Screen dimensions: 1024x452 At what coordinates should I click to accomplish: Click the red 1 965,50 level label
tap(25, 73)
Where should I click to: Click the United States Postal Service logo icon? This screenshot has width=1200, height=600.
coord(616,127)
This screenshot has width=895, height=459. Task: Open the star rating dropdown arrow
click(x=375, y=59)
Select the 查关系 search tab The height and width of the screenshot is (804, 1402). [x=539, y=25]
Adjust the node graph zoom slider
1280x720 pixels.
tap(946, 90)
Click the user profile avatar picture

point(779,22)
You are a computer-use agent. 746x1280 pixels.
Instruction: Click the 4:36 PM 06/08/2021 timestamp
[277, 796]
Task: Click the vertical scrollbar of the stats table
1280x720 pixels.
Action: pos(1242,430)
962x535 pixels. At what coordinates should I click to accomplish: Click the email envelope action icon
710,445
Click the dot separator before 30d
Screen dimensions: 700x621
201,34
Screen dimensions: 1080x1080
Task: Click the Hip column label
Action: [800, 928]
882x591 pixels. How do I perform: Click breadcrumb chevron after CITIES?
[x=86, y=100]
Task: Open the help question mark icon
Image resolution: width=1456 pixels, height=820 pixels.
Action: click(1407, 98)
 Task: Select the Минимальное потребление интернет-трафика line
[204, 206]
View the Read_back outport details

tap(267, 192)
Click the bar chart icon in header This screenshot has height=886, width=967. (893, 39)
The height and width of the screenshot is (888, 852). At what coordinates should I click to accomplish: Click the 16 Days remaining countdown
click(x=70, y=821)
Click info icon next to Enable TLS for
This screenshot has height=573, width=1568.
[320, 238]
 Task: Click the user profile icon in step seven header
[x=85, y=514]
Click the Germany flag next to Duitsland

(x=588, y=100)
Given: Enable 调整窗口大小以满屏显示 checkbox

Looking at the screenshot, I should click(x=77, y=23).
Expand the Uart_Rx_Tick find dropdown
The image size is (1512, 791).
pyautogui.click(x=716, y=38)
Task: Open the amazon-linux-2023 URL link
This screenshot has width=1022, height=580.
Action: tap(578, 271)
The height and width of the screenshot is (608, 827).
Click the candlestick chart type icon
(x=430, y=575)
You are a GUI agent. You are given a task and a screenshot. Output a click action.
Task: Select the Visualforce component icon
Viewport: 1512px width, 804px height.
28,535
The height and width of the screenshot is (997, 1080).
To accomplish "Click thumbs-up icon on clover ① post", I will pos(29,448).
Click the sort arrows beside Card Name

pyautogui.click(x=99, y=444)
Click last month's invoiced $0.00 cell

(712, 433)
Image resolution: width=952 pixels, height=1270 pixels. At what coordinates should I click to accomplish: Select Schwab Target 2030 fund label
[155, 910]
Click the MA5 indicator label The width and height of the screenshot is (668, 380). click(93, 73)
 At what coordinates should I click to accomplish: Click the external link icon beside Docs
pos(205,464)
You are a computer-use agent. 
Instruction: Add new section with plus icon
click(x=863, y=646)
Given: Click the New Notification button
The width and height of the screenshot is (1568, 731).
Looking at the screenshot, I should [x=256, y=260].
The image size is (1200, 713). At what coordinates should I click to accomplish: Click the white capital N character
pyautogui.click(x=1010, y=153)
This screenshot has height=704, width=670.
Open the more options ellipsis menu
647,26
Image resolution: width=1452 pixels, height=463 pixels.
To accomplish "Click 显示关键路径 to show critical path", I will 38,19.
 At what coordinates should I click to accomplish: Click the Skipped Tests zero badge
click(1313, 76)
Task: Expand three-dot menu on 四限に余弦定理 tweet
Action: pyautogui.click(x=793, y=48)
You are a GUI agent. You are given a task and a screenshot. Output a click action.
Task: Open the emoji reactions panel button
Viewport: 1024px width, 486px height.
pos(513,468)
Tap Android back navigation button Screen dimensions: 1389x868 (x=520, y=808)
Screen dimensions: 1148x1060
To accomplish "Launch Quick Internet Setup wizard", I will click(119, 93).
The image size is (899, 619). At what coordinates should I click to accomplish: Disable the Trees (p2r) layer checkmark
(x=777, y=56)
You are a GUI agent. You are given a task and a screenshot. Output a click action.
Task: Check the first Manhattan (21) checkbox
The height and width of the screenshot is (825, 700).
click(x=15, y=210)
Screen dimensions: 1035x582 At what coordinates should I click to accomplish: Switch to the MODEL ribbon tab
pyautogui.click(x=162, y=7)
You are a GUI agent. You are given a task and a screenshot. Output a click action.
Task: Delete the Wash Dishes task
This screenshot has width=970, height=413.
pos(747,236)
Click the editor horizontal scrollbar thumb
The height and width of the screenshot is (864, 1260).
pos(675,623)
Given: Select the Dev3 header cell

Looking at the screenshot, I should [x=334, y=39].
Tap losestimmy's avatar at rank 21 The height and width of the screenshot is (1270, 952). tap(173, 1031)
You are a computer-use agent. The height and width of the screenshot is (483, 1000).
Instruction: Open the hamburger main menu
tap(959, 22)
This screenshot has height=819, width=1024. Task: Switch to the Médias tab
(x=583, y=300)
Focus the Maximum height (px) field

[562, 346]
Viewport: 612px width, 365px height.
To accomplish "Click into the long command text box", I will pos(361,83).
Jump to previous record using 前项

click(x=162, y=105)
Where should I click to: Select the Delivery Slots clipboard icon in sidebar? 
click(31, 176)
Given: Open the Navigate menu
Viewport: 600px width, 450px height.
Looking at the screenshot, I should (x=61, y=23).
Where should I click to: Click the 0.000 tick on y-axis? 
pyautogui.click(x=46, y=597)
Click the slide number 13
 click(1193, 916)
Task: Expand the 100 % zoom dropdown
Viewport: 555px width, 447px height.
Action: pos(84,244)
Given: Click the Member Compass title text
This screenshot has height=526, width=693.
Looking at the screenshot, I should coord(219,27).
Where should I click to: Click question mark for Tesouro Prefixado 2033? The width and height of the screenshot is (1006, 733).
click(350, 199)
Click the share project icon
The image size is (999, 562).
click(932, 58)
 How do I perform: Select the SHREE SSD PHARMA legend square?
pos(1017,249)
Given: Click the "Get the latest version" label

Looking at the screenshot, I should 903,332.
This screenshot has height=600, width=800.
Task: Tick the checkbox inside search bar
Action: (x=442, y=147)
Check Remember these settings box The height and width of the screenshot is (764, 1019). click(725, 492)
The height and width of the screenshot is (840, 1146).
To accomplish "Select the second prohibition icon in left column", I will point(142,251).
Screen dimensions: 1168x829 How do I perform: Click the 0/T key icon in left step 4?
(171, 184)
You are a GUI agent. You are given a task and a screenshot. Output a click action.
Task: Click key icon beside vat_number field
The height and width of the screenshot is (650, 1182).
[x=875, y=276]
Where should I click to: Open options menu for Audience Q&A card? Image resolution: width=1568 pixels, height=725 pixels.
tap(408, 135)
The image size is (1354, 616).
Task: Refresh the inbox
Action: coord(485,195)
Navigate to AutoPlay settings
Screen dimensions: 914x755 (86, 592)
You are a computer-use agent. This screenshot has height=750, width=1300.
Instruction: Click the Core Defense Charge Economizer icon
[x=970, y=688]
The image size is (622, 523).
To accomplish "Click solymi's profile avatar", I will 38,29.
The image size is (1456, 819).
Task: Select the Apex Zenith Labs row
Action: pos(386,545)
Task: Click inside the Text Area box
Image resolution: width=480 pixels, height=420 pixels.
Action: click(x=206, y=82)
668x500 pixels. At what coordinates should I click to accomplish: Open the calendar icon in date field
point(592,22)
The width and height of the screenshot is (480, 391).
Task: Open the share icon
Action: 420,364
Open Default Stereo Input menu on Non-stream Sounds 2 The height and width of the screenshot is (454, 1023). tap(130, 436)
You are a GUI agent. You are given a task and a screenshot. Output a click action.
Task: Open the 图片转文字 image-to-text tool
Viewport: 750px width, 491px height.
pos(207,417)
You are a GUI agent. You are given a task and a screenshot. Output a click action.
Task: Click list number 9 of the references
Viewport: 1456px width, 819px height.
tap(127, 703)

- **Given request**
Copy out the lines word for word, starting with the line that contains "You are a computer-use agent. 746x1280" and going on through the line that contains "Click the bar".

- **Task answer**
You are a computer-use agent. 746x1280 pixels.
Instruction: Click the 4:36 PM 06/08/2021 timestamp
[277, 796]
Task: Click the vertical scrollbar of the stats table
1280x720 pixels.
Action: pos(1242,430)
962x535 pixels. At what coordinates should I click to accomplish: Click the email envelope action icon
710,445
Click the dot separator before 30d
Screen dimensions: 700x621
201,34
Screen dimensions: 1080x1080
Task: Click the Hip column label
Action: [800, 928]
882x591 pixels. How do I perform: Click breadcrumb chevron after CITIES?
[x=86, y=100]
Task: Open the help question mark icon
Image resolution: width=1456 pixels, height=820 pixels.
Action: click(1407, 98)
 Task: Select the Минимальное потребление интернет-трафика line
[204, 206]
View the Read_back outport details

tap(267, 192)
Click the bar chart icon in header This screenshot has height=886, width=967. (893, 39)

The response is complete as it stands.